Todo ser humano experimenta a lo largo de su vida una tensión constante entre la soledad y el anhelo de comunión y encuentro.
Hablar de soledad es hablar de una experiencia muy humana y subjetiva, cargada de matices, vivencias, etapas y rostros. Sabemos que estar solo y sentirse sólo son dos cosas muy diferentes, en un caso puede tratarse de una soledad buscada, anhelada, y en el otro de una soledad hiriente, que muerde; pero, en cualquier caso, no hay nadie que no haya sentido la caricia o el latigazo de la soledad.
Como nos cuenta José María Rodríguez Olaizola, SJ. en su maravilloso libro “Bailar con la soledad”, son muy variados sus ropajes: está la soledad del niño con padres ausentes o distantes, la soledad del adolescente que sufre acoso, la soledad del joven que tienen que tomar decisiones trascendentales para su vida, la soledad del adulto que hace balance de su vida, la soledad del mayor que se siente insignificante, inútil o abandonado, la soledad del líder, la soledad del célibe, la soledad de la vida religiosa, la soledad del marginado, la soledad que nace de grandes heridas, la soledad del egoísta, la soledad que nace de las expectativas incumplidas, la soledad que nace de la culpa o el rencor. En los tiempos que nos está tocando vivir son muchos los que han sentido en sus propias carnes la soledad que proviene del aislamiento o de lidiar con la muerte.

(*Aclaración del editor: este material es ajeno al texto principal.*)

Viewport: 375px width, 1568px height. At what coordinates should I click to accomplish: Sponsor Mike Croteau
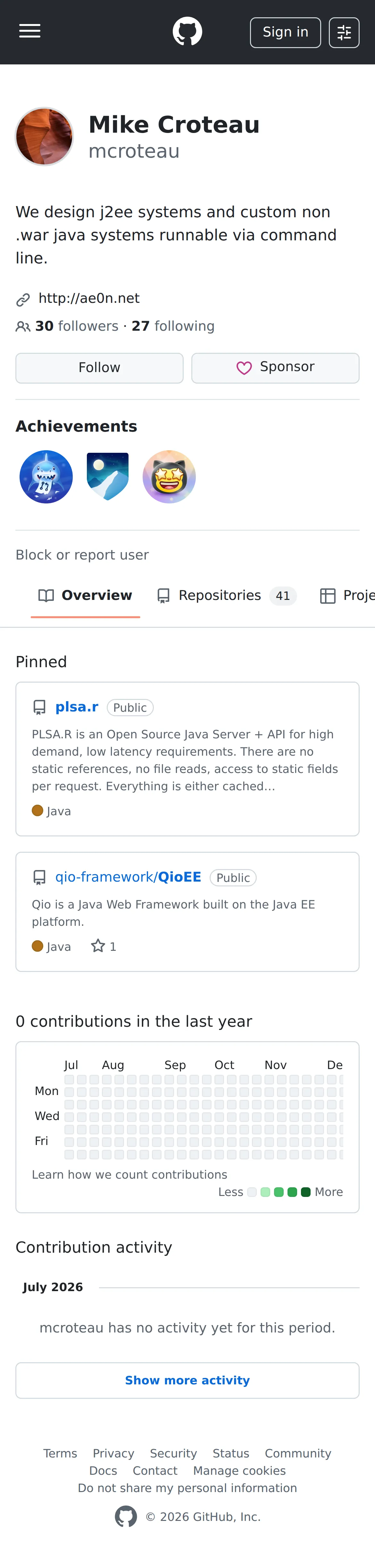[x=275, y=368]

Y nosotros, ¿cómo percibimos o experimentamos la soledad?
A veces nos sentimos acariciados por ella, cuando buscamos momentos de desconexión, de retirarse, de silencio, de introspección, espacios para sí donde te encuentras con el Señor… Estas soledades pueden resultar muy fecundas y valiosas, sobre todo cuando son soledades Habitadas que nos revelan nuestra verdad, nos ponen en camino, nos hace más libres y nos abren a la eternidad.
Sin embargo, otras veces nos sentimos como arrojados en la existencia, son soledades cargadas de llantos ahogados, heridas silenciadas, miedos ocultos, puertas cerradas o abrazos negados. Se trata de soledades muy dolorosas que nos hacen sentir insignificantes, nos vuelven egoístas o nos llevan al sinsentido y a la desesperanza.
No podemos evitar la soledad, pero sí podemos “bailar” con la soledad, aprender de ella y vivirla en compañía, porque también en momentos de sufrimiento podemos contar con Su apoyo y el apoyo de los demás.
¿Somos conscientes de las soledades que abundan en nuestras comunidades?, ¿cómo las abordamos?